> Instruction
Return every line of the entries below that contains the word "screenshot".

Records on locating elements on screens

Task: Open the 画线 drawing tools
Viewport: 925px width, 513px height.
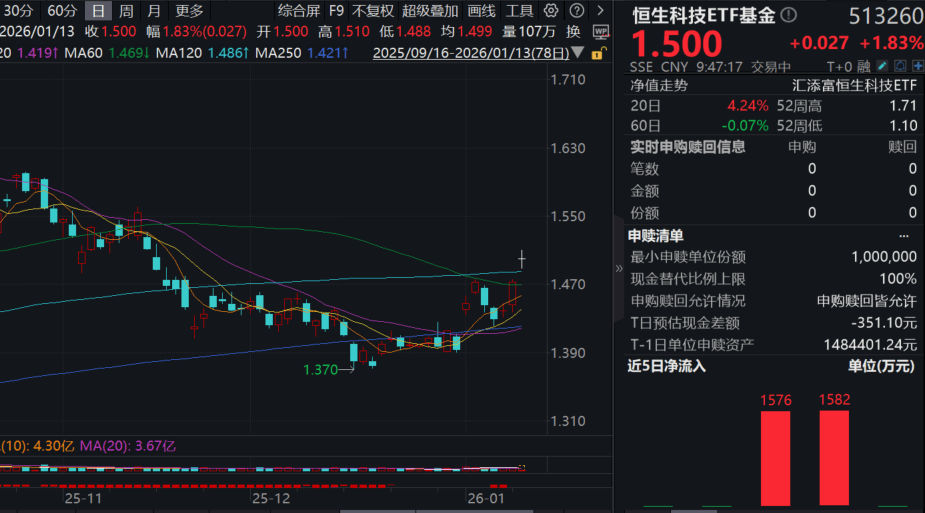Action: tap(481, 11)
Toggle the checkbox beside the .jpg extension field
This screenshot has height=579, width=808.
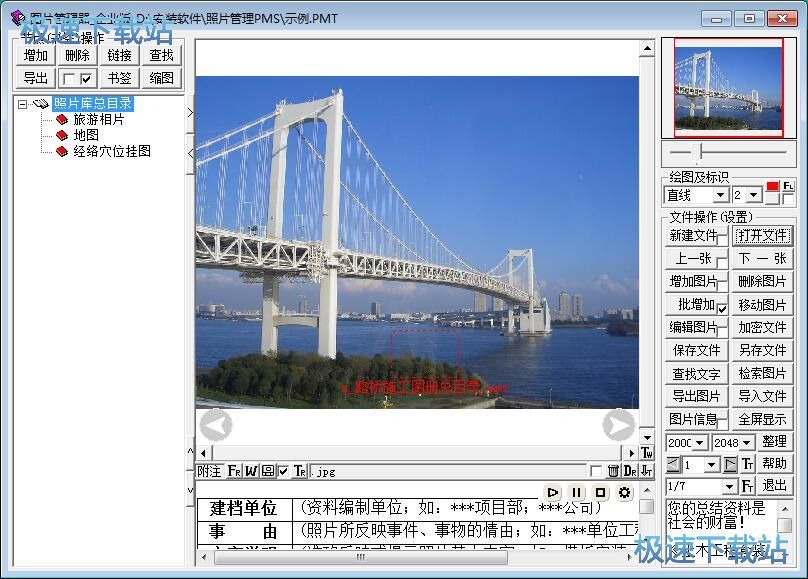click(x=283, y=468)
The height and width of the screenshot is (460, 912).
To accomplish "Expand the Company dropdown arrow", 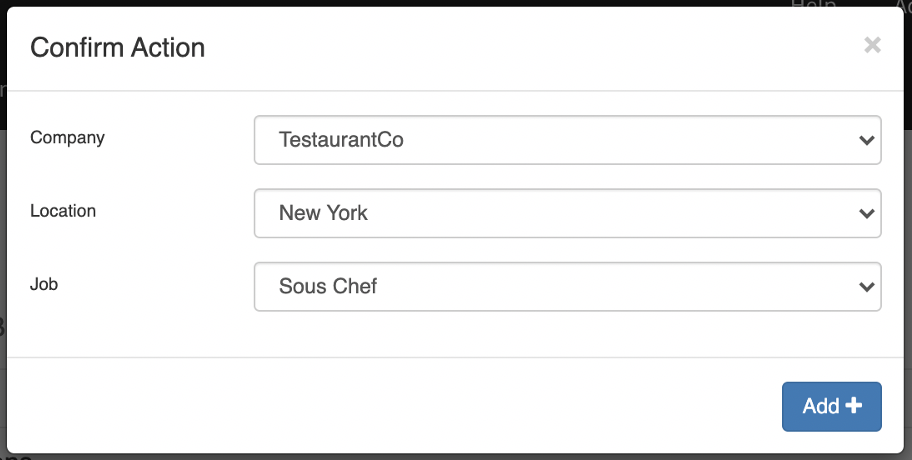I will tap(866, 140).

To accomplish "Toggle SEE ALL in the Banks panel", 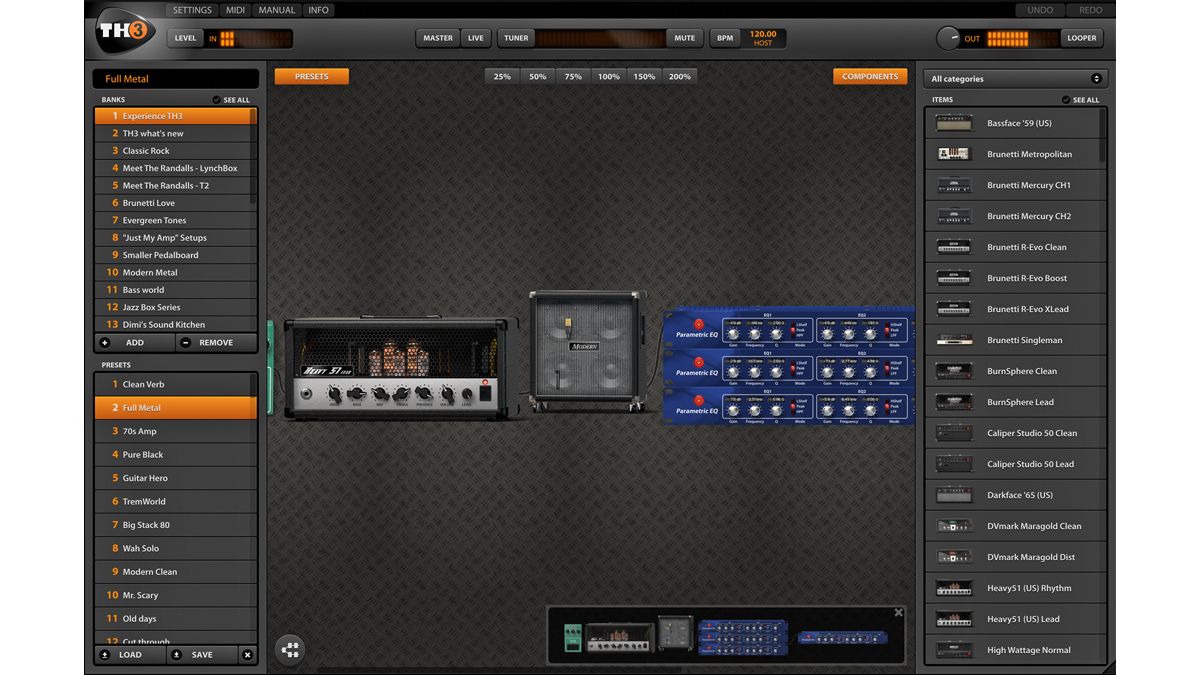I will 231,99.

> Result of this task
This screenshot has height=579, width=808.
The height and width of the screenshot is (460, 912).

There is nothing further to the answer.